A company’s financial statements tell the story of a business. The income statement will provide you a story of the present-day state of affairs.
While the balance sheet provides you with a historical picture of the assets, liabilities, and equity over the lifespan of the business. Record keeping plays a significant role in providing the supporting details to paint the full picture of the story.
In order to determine the success of a business at any given time, you must keep accurate and detailed records of the day-to-day transactions.
It is imperative that all customer’s accounts receivables are properly recorded to ensure payments are collected and documented to the correct client’s accounts.

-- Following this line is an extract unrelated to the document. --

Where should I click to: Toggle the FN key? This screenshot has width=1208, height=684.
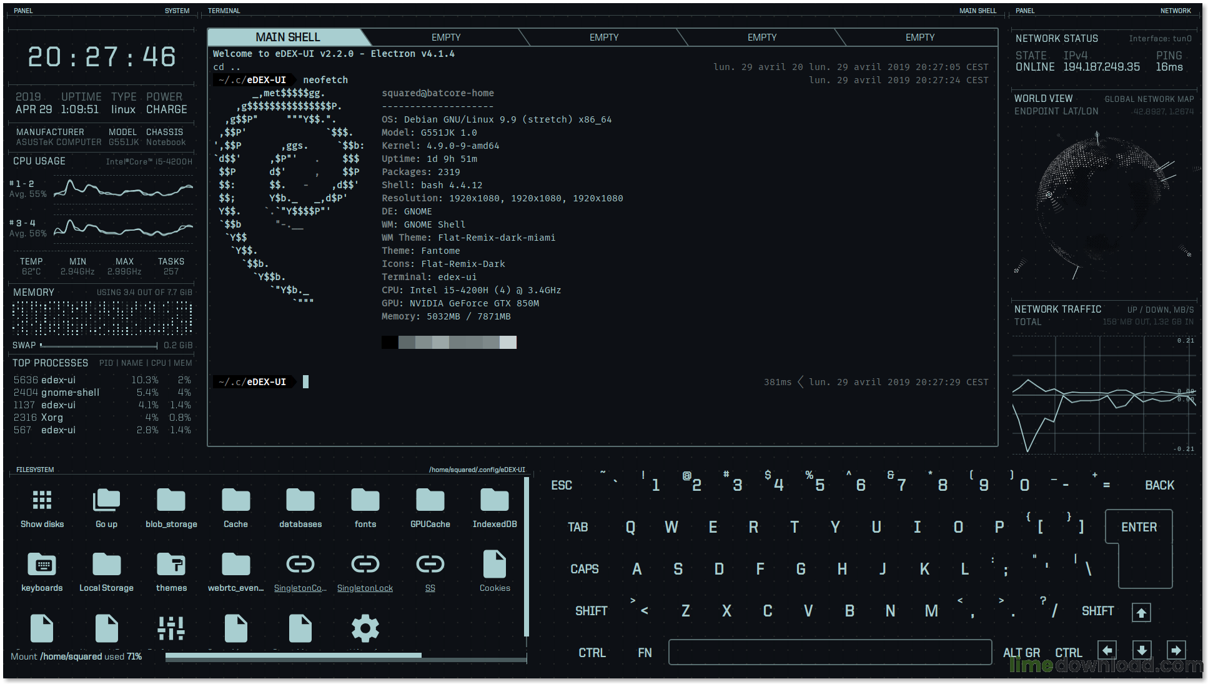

Your accounts receivable needs to be updated and reviewed regularly to ensure your income is stated correctly.
You want to maintain positive relationships with your customer’s by applying their payments correctly to ensure repeat business.
A business must also record expense transactions in a timely manner to ensure that invoices are only paid once and to reduce the potential risk of fraudulent transactions.
You should keep track of your tax-deductible expenses when they occur to maximize your potential to take advantage of any available tax breaks. I encourage business owners to invest in a document scanner to maintain electronic copies of checks received and invoices paid for record retention.
You can save files with electronic storage applications; such as Dropbox for efficiency and share them amongst designated co-workers.
It is vital to keep records for compliance regulations. The IRS requires businesses to maintain records for a minimum of 3 years. Your records will be used to validate the items reported on your tax returns in the event of an IRS audit.
Record keeping is an important step in telling the story of your business so make sure you take the time and care to ensure your business’s story is told correctly.